* **SELECTED PASSAGE**:
■ ■ ■

Lessons from abroad: Bulgaria pioneers new approach to ranking universities

Courtesy of the Bulgarian Ministry of Education

Sergei Ignatov, Bulgarian minister of education, has been pushing independent governing boards and outside accreditation for the nation's colleges and universities.

SOFIA, Bulgaria — Petar Stanchev is the kind of student Bulgaria needs to keep. Last year, according to the country’s Association of Private Universities, more than half of its college-bound students applied to institutions abroad.

The 23-year-old planned to remain in this mountainous, verdant patch of southeastern Europe. For two years, working toward a bachelor’s degree in journalism, he showed up for classes in sociology and media at the prestigious Sofia University. The problem was, his teachers didn’t.

“I had a French teacher who didn’t come to lectures for weeks as though it was normal,” he said. “There were whole groups of us who were waiting for a lecturer who didn’t even bother to send us an email or let us know.” Finally, last spring, Stanchev got so fed up that he left home for university in the United Kingdom.

Such problems have sparked a fiery struggle over the future of higher education here. Sergei Ignatov, the brash education minister of Bulgaria’s center-right government, is pushing a raft of market-based reforms aimed at raising quality, shining a light on moribund university programs, and stemming the tide of departing students. His most ambitious initiative is an online university ranking system, which allows students to figure out which programs will help them succeed in the job market.


“I think this is the most transparent and clearly structured university ranking system I’ve ever come across,” said the late Cyrus Reed, former provost of the American University in Bulgaria. “It’s really a major step forward.”

Bulgaria’s neighbors are also experimenting with different approaches to improve their higher-education systems. In Romania, the government placed video cameras in high-school exam rooms to combat cheating. Under the camera’s watchful eye, passing rates on the university entrance exam plunged from 81 percent in 2009 to an all-time low of 45 percent in 2011. At South East European University in Macedonia, each professor and staff member is critiqued annually under a rigorous quality control system. Bulgaria, which joined the European Union five years ago, has earned the most praise, however, including a mostly laudatory report from the World Bank.

Q&A: How are Bulgarian universities trying to move past Soviet-style teaching?

■ ■ ■

* **EXERCISES TO COMPLETE**:
(a) Could you reproduce everything in the article on Bulgaria's university rankings from "Courtesy of the" down to "to institutions abroad.", word for word?
(b) Which universities does the article on Bulgaria's university rankings mention by name?

* **DATASET SECTION**:
■ ■ ■

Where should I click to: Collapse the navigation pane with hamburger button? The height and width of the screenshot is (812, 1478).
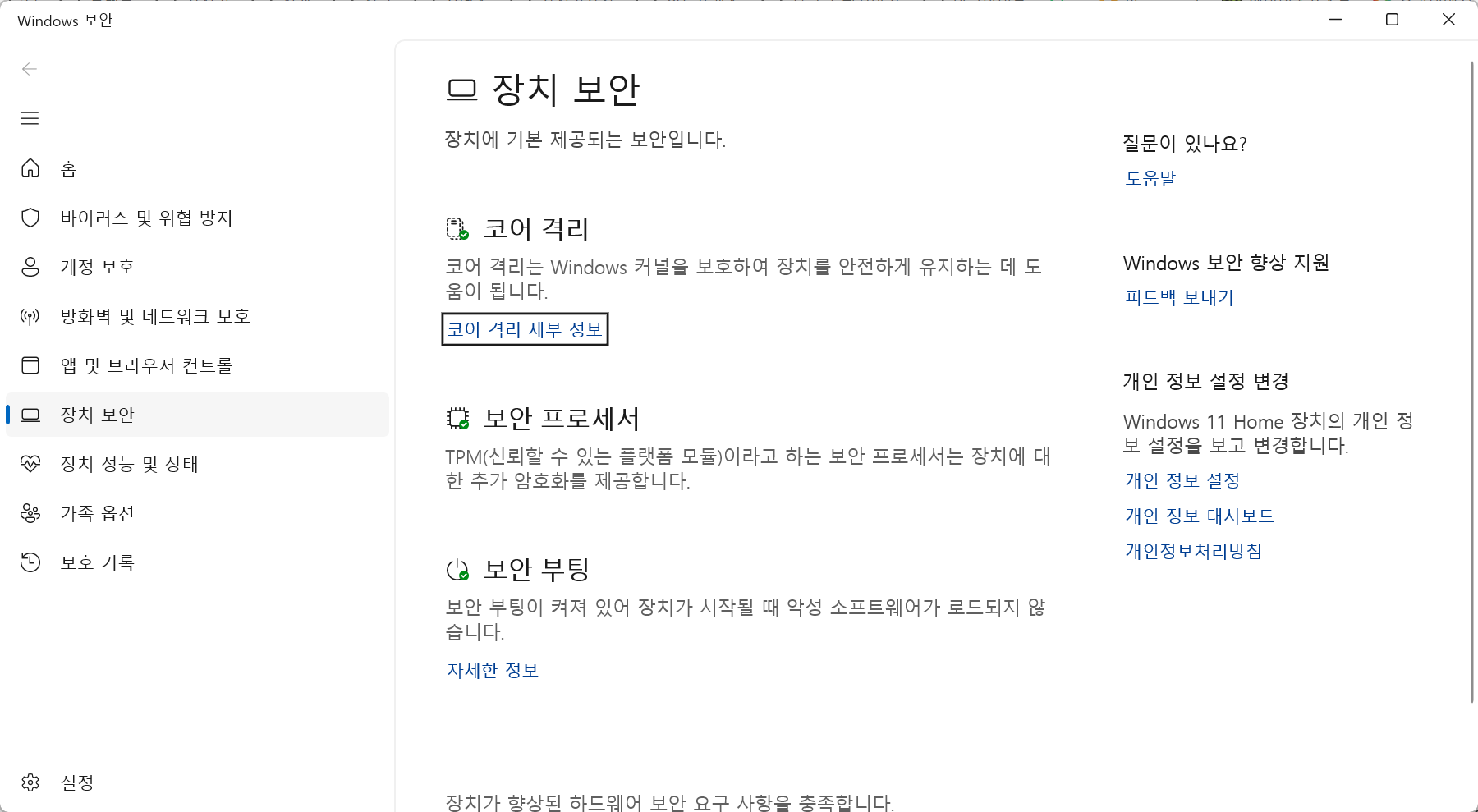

■ ■ ■

* **SOLUTIONS TO THE TASKS**:
(a)
Courtesy of the Bulgarian Ministry of Education

Sergei Ignatov, Bulgarian minister of education, has been pushing independent governing boards and outside accreditation for the nation's colleges and universities.

SOFIA, Bulgaria — Petar Stanchev is the kind of student Bulgaria needs to keep. Last year, according to the country’s Association of Private Universities, more than half of its college-bound students applied to institutions abroad.

(b)
Sofia University
American University in Bulgaria
South East European University